The attempted coup, according to Reiner and Partland, was inspired by the Old Testament fall of the walls of Jericho. Southern flags and crosses were reminiscent of the Ku Klux Klan, a radical Protestant racist movement that reached its peak with around 5 million members just when it placed the (burning) cross at the center of its imagery in the 1920s. The authors see the fact that posters with slogans such as “God, Guns, Trump” or “Jesus 2020” were seen on January 6, 2021 as evidence that the goal of Christian nationalists is a fascist theocracy.

Ku Klux Klansmen draping giant American flag over Capitol steps.

Bettmann / Getty

George W. Bush – cleansed of alcohol thanks to God

But the CN is a heterogeneous group, and even the definition is unclear. The Washington Pulitzer Center divides the movement into six subgroups, which include God and Fatherland conservatives and supporters of traditional family values ​​as well as television preachers, church congregations, influencers, Kanye West or neo-right groups such as QAnon and the Proud Boys. Seen this way, the CN is more of a motley crew than a strategic organization planning civil war and seizure of power.

Furthermore, the politicization of Christianity in America is not a historical novelty. During the American Civil War, the Union coined the motto “In God We Trust” on 2-cent coins in 1864 and on silver and gold dollars in 1865 to signal the closeness of the victorious northern states to God. During the Cold War, trust in God was even more popular – on banknotes and promissory notes, in the oath of allegiance from 1954 and as the official motto of the USA from 1956.

From the 1970s onwards, a socially conservative religious right gained strength in the culture war against the left. Phyllis Schlafly and Jerry Falwell organized religious resistance against sexual revolution, abortion, feminism and same-sex love. George W. Bush, born-again Christian and, thanks to God, cleansed of alcohol, finally mobilized the evangelical voter segment in his presidential campaign.
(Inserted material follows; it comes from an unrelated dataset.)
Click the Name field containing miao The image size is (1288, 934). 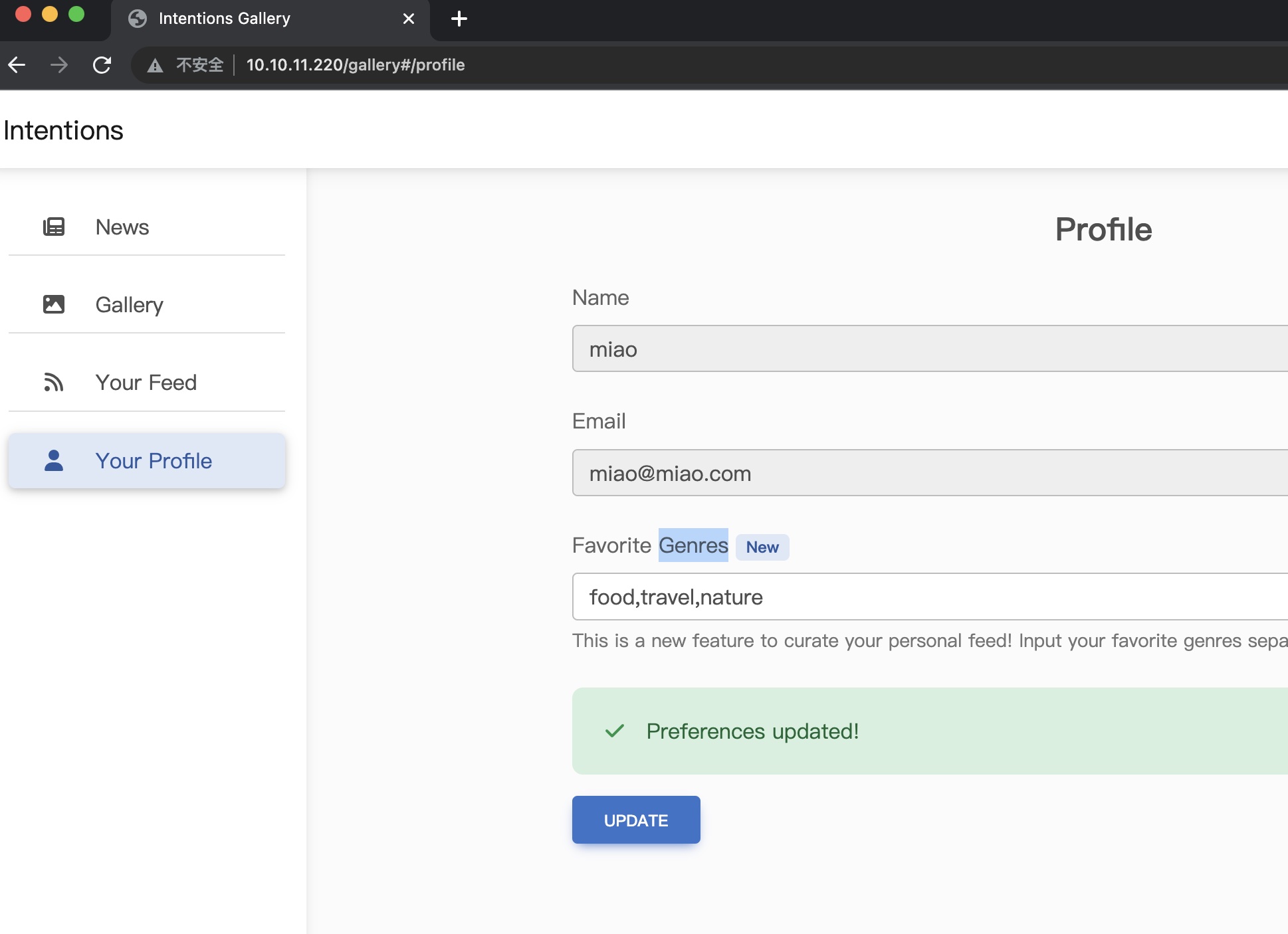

Their influence has continued to grow since then. Donald Trump announced his candidacy in 2016 as “Our man, God’s man.”

Trump’s religiosity and apotheosis should therefore be read in an electoral rather than a revolutionary context. According to the independent opinion research institute PRRI, radical CN subversives are a minority. Two-thirds of Americans are skeptical of the CN or reject it entirely. Only around 10 percent are supporters, 20 percent are sympathizers – many of them white Protestants in the Bible Belt from Arkansas to North Dakota. It is questionable whether they can start a civil war and install a fascist theocracy. But what is certain is that they are important in the elections.

Charity is not on the agenda

An example of this is North Carolina: According to the TV station NBC, CN organizations such as the Faith and Freedom Coalition managed to increase voter turnout by 9 percent with data-driven election advertising and nine-figure budgets – mostly thanks to Christian voters. Since 2016, the swing state that voted for Obama in 2008 has again been part of the segment of Republican-voting states. With his Christian messages, Trump wants to mobilize CN voters nationwide. It has the makings of a radical minority group that will demand religious concessions from a possible second Trump administration.
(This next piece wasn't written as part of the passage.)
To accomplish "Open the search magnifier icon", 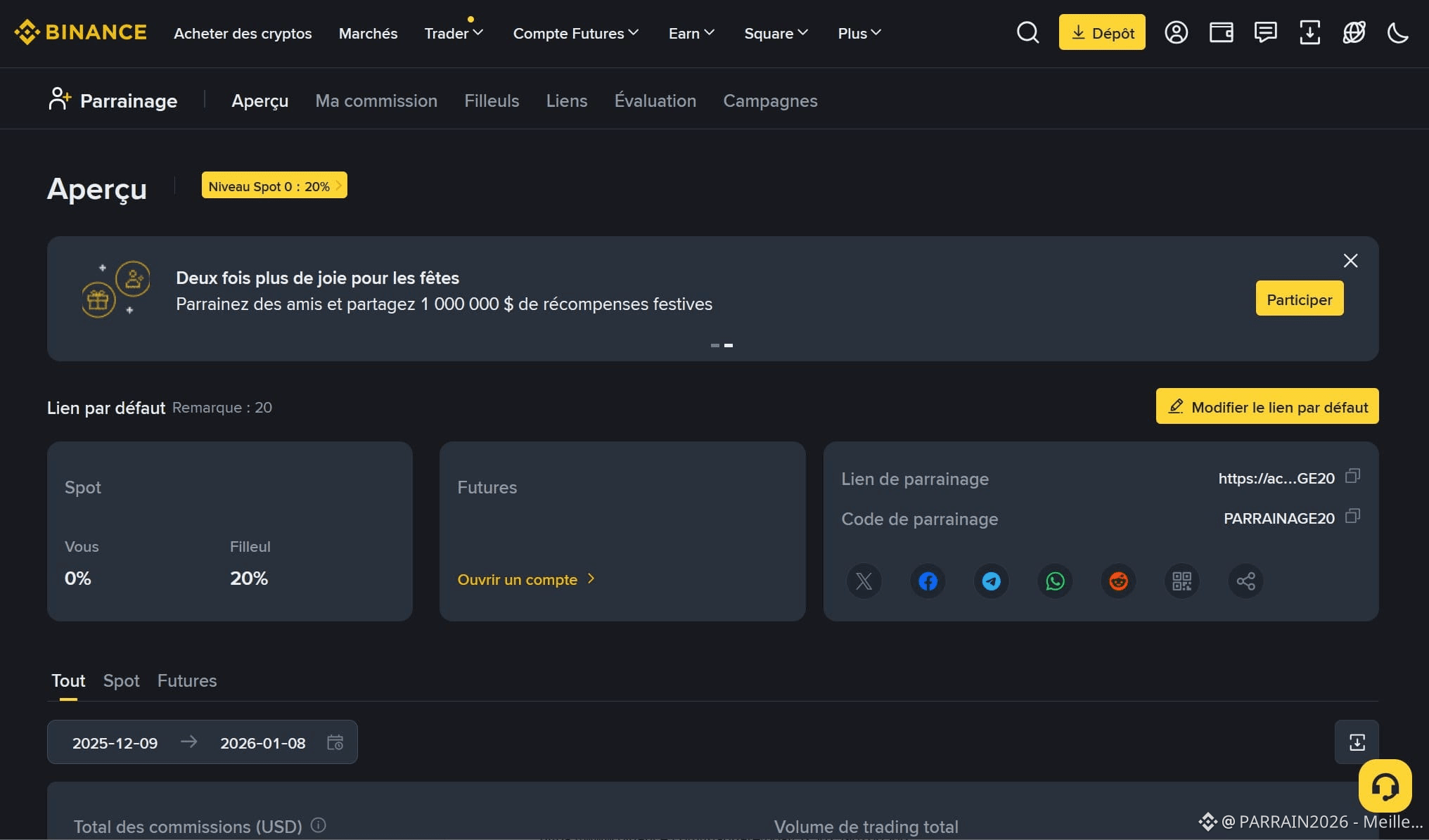I will click(x=1027, y=32).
However, Samaritan charity for socially weaker and differently-minded fellow citizens is not on the program. Votes like those of constitutional lawyer David French, according to which there is little more un-American and unconstitutional than the idea of ​​a God-given constitution of the USA, are hardly heard. Apparently, strict Christians aren’t bothered by Trump’s sins, including false witness, divorce, sexual harassment and affairs with porn stars.

These sins have cost Trump a lot of legal costs, which he now wants to pay with the help of Bible sales. “My God, Trump!” is what some Trump opponents might say.